Sachverhalt ab Seite 52
BGE 104 III 52 S. 52
A.- a) Le 29 novembre 1977, le Tribunal de première instance du canton de Genève a ordonné, sur réquisition de la société T., le séquestre, en main d'une banque de Genève, des biens appartenant à la société M. Pour valider ce séquestre, la société T. a fait notifier un commandement de payer à la société M., le 6 février 1978. La débitrice a fait opposition. Le Tribunal de première instance a accordé la mainlevée provisoire par jugement rendu par défaut le 7 mars 1978. Le 14 mars 1978, la société T. a requis la saisie provisoire, qui a été opérée le 16 mars.
BGE 104 III 52 S. 53
Le 20 mars 1978, la société M. a fait opposition (art. 423 ss. de la loi genevoise de procédure civile) au jugement de mainlevée du 7 mars 1978. Mais elle ne s'est pas présentée à l'audience prévue, du 11 avril 1978. Par jugement du 21 avril 1978, le Tribunal de première instance a derechef prononcé la mainlevée provisoire de l'opposition.

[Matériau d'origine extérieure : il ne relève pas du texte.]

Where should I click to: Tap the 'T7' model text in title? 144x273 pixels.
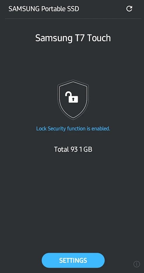point(80,38)
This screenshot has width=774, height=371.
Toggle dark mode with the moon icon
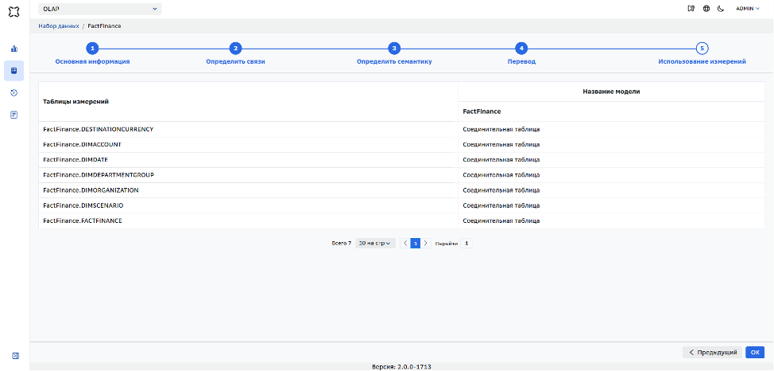click(721, 9)
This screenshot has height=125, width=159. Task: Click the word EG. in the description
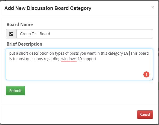click(127, 53)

B.- Le 21 avril 1978, C. S.A. a porté plainte auprès de l'autorité cantonale de surveillance, demandant que fût constatée la nullité du procès-verbal de saisie du 16 avril 1978, subsidiairement qu'il fût dit que le délai de participation a été suspendu par le dépôt de la requête en opposition de la société M. Elle soutenait en substance que la saisie provisoire obtenue sur la base d'un jugement de mainlevée rendu par défaut ne saurait faire courir le délai de participation de l'art. 110 LP. L'autorité cantonale de surveillance a rejeté la plainte, le 14 juin 1978.
C.- C. S.A. a recouru au Tribunal fédéral, demandant qu'il fût dit que le procès-verbal de la saisie effectuée le 16 mars 1978 ne peut produire aucun effet. Le recours a été rejeté.
Erwägungen
Considérant en droit:
Le dessein de la recourante est d'empêcher la formation d'une première série dans laquelle elle ne peut avoir place et, ainsi, de pouvoir participer à la saisie avec la société T.
Eu égard à la nature particulière de l'instance en mainlevée, le créancier au bénéfice d'un jugement de mainlevée provisoire rendu par défaut doit être admis à requérir la continuation de la poursuite nonobstant le droit qu'aurait le débiteur de former opposition contre le jugement (ATF 56 III 54).
BGE 104 III 52 S. 54La recourante ne le nie pas, mais, comme devant l'autorité cantonale, elle prétend que le délai de participation de l'art. 110 LP commence à courir seulement du jour où le jugement est entré en force.
Rien, dans la loi, ne permet d'adopter ce point de vue. L'art. 110 al. 1, 1er phrase, LP, parle, sans plus, des créanciers qui requièrent la saisie dans les trente jours après une première saisie. On doit tenir compte, pour la formation des séries, également d'une réquisition tendant à une saisie provisoire (cf. JAEGER, n. 3 ad art. 110 LP; FRITZSCHE, Schuldbetreibung und Konkurs, 2e éd., I p. 253).